Harden review prompts for consistency and noise reduction by mariusvniekerk · Pull Request #579 · roborev-dev/roborev

mariusvniekerk · 2026-03-25T13:18:19Z

Summary

Define impact-based severity levels — Replace bare high/medium/low labels with concrete definitions tied to real-world impact (data loss, exploitability, blast radius). Gives all agents a shared calibration standard so severity is consistent across reviews.
Require concrete harm articulation — Every finding must now explain what specifically goes wrong if left unfixed. Eliminates vague "violates best practices" findings by forcing agents to justify each issue with concrete reasoning.
Add evidence thresholds — Explicit "do not report" instructions suppress the most common false positive categories: hypothetical issues in unseen code, style opinions, unfounded "missing tests" claims, and flagging codebase conventions as issues.
Add intent-implementation alignment check — Reverse the old "do not review the commit message" instruction. The commit message now serves as the primary lens for evaluating the diff, catching gaps between what the developer intended and what they actually wrote.
Add self-review quality gate — Before outputting, agents must verify every finding has a specific file/line reference, severity matches described impact, and no findings contradict each other. Drops findings that fail.
Add evidence thresholds to insights analysis — Tiered confidence thresholds (1-2 = data point, 3-5 = candidate, 6+ = strong recommendation) prevent guideline suggestions from single occurrences and give high confidence to well-evidenced patterns.

🤖 Generated with Claude Code

Bare "high/medium/low" labels give agents no shared calibration standard, leading to inconsistent severity across reviews. Defining each level in terms of real-world impact (data loss, exploitability, blast radius) aligns all agents on the same scale and naturally prevents low-value findings from being over-rated. Inspired by the impact × breadth scoring pattern from research-oriented analysis skills. Co-Authored-By: Claude Opus 4.6 (1M context) <noreply@anthropic.com>

Replace "brief explanation of the problem" with "what specifically goes wrong if this is not fixed." This is the articulation test pattern from research-oriented analysis skills — every finding must justify itself with concrete impact reasoning, not just pattern-matching against a checklist. Findings like "this violates best practices" become impossible to write when the prompt demands specific harm. This is the single most effective noise reduction technique across the mop-mapping skill set. Applied to all review types: standard, dirty, range, security, and design. Co-Authored-By: Claude Opus 4.6 (1M context) <noreply@anthropic.com>

The /rethink skill uses explicit evidence thresholds — "1 observation is a data point, 3+ is a pattern worth investigating." The /verify skill grounds every check in specific data. Applied here as negative prompt instructions that suppress the most common false positive categories: hypothetical issues in unseen code, style preferences, unfounded "missing tests" claims, and flagging patterns that match existing codebase conventions.

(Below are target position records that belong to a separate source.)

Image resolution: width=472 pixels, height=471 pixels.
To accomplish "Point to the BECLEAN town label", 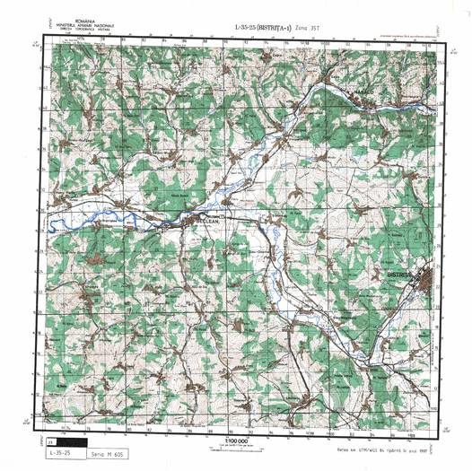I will (x=198, y=221).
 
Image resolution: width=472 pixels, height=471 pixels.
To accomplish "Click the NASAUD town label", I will (x=368, y=92).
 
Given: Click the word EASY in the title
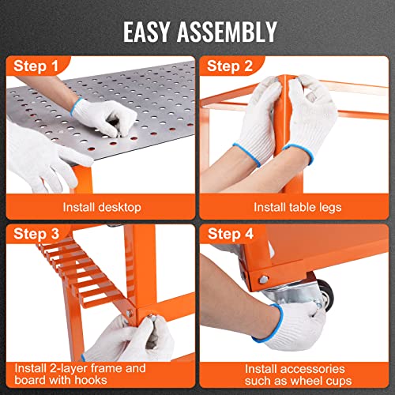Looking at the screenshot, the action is click(146, 32).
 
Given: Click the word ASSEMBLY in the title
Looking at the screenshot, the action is click(228, 32).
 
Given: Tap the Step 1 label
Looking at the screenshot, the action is click(36, 66).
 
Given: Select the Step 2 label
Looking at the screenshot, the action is click(230, 66).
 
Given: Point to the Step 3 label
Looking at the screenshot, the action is click(36, 234).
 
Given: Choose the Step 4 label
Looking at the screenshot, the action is click(231, 234).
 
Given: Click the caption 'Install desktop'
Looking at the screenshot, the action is click(102, 208).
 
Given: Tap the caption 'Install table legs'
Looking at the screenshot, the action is click(298, 207).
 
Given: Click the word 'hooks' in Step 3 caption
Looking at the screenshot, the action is click(91, 380).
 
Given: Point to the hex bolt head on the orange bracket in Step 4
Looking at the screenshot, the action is click(263, 280).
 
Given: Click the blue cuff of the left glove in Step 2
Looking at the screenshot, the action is click(247, 155).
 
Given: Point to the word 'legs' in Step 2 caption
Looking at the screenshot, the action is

Security reviews get a lighter version — they should still err toward reporting, but not flag theoretical vulnerabilities in untouched code. Co-Authored-By: Claude Opus 4.6 (1M context) <noreply@anthropic.com>

The /verify skill's "recite" phase is its most powerful technique: read only the title, predict what the content should be, then check alignment. Applied here by reversing the old instruction "Do not review the commit message" — the commit message now becomes the primary lens for evaluating the diff. When a commit says "fix race condition" but the diff adds a mutex on the wrong resource, that's a high-value finding that pure diff-scanning misses. Intent-implementation gaps are now the first check category, above bugs and security, because they catch the class of errors where the code is internally consistent but doesn't do what the developer intended. The dirty-changes prompt is unchanged since uncommitted changes have no commit message to analyze. Co-Authored-By: Claude Opus 4.6 (1M context) <noreply@anthropic.com>

The /verify and /synthesize skills both enforce quality gates — checks that must pass before output is considered complete. Applied here as a final self-verification instruction: every finding must reference a specific diff location, severity must match the described impact, and no two findings may contradict each other. Findings that fail these checks are dropped. This catches the most embarrassing review failures (high-severity verdict with no actual line references, "pass" with critical findings listed) at near-zero cost since the model performs the check during the same generation. Applied to all review types: standard, dirty, range, and security. Co-Authored-By: Claude Opus 4.6 (1M context) <noreply@anthropic.com>

The /rethink skill's evidence accumulation pattern — "1 observation is a data point, 3+ is a pattern worth investigating" — directly applies to the insights system. Without explicit thresholds, the insights agent may recommend guideline changes from 1-2 occurrences (noise) or hesitate on strong 6+ patterns. Added tiered thresholds to the recurring patterns section and gated guideline suggestions on minimum 3 occurrences. This helps close the feedback loop between review noise and guideline refinement with appropriate confidence levels. Co-Authored-By: Claude Opus 4.6 (1M context) <noreply@anthropic.com>

roborev-ci · 2026-03-25T13:23:30Z

roborev: Combined Review (`3934535`)

Summary Verdict: The changes successfully tighten review prompts with severity definitions and evidence thresholds, but introduce regressions by restricting blind-spot-driven guideline generation and creating false-negative paths for
security vulnerabilities outside the immediate diff.

Medium Severity

Location: internal/prompt/prompt.go:39, 78, 108, 921
- Problem: The new instructions tell reviewers not to report issues in code not shown in the diff
  and require a "plausible exploit path visible in the diff" for security reviews. A malicious contributor can exploit this by submitting a small change that connects external input to an existing dangerous sink outside the patch. The prompt directs the reviewer to drop the finding if the sink or full taint flow lives in unchanged code, creating a
  predictable false-negative path for real security bugs.
- Fix: Keep the anti-speculation guardrail, but explicitly allow reviewers to inspect unchanged surrounding code when needed to validate whether the changed path introduces a vulnerability. A safer rule is: "Do not speculate without evidence, but you may use nearby unchanged
  code to confirm whether the diff creates or exposes an exploit path."
Location: internal/prompt/insights.go:53
- Problem: Section 5 now allows guideline suggestions only from section 1 or section 3 evidence, but excludes section 2 recurring blind spots. This
  means the insights pass can identify a repeated missing-guideline pattern in section 2 and still be unable to recommend the corresponding guideline text, which is a direct regression in the output's usefulness.
- Fix: Allow section 2 patterns with the same evidence threshold to feed section 5 guideline suggestions.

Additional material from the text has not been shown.